EXERCISE DETAILS :: Transcribe the following entries letter for letter, without the pictures.

================================

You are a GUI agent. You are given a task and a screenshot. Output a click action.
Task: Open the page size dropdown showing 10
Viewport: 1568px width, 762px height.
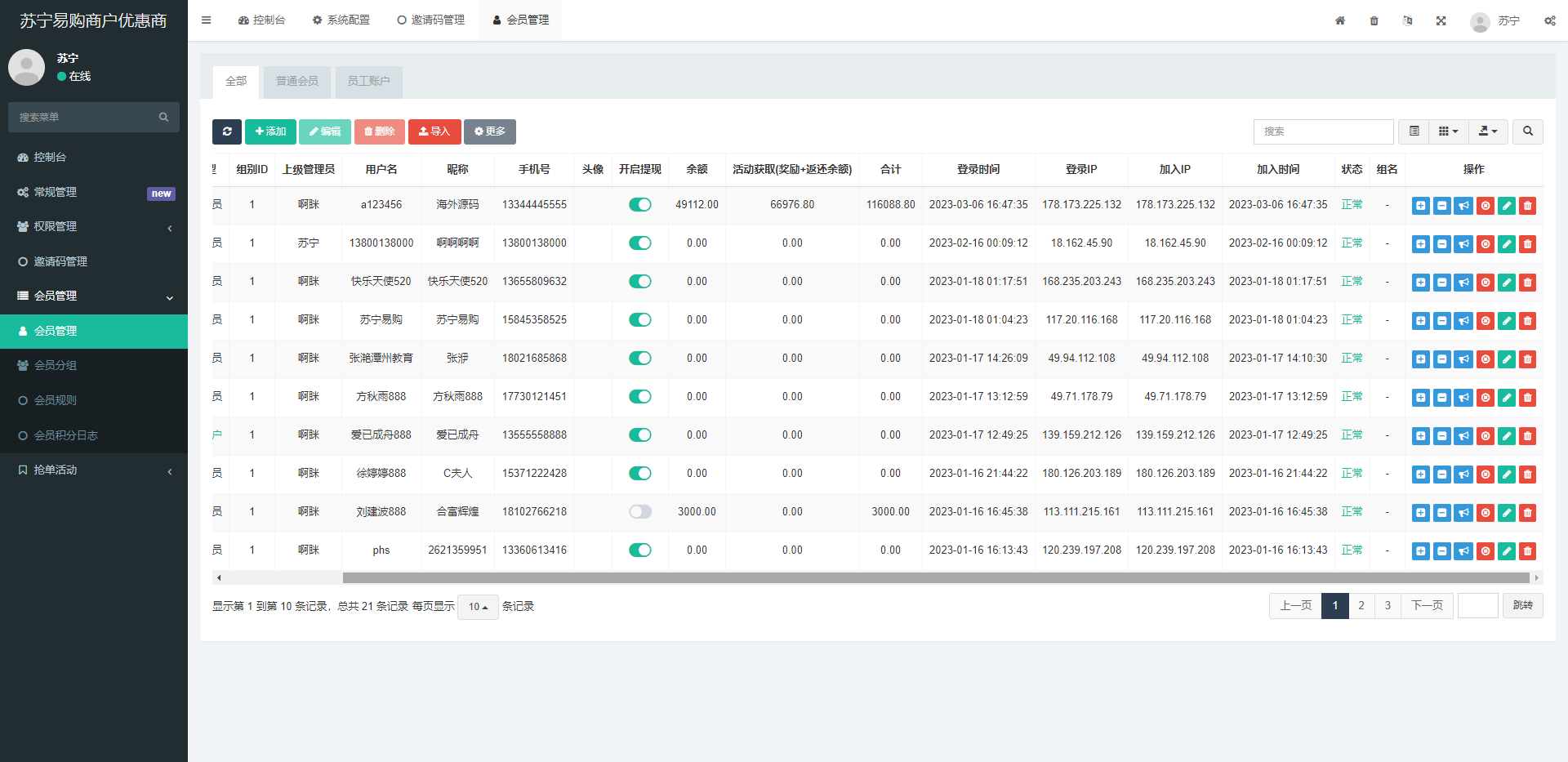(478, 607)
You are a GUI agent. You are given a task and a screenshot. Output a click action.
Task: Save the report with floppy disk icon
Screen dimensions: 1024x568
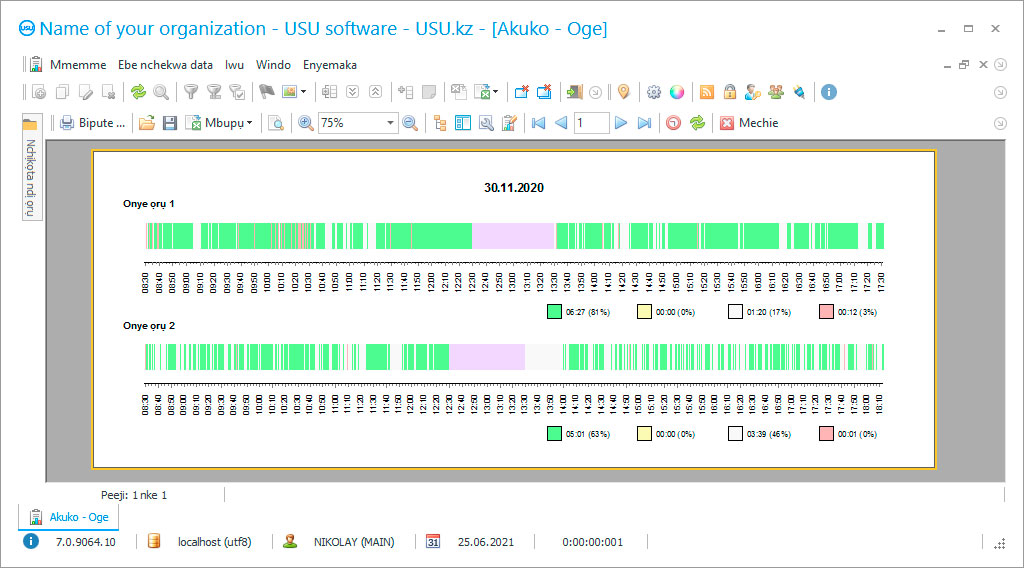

================================

EXPECTED OUTPUT ::
You are a GUI agent. You are given a task and a screenshot. Output a click action.
Task: Open the page size dropdown showing 10
Viewport: 1568px width, 762px height.
(478, 607)
You are a GUI agent. You are given a task and a screenshot. Output a click action.
Task: Save the report with floppy disk icon
Screen dimensions: 1024x568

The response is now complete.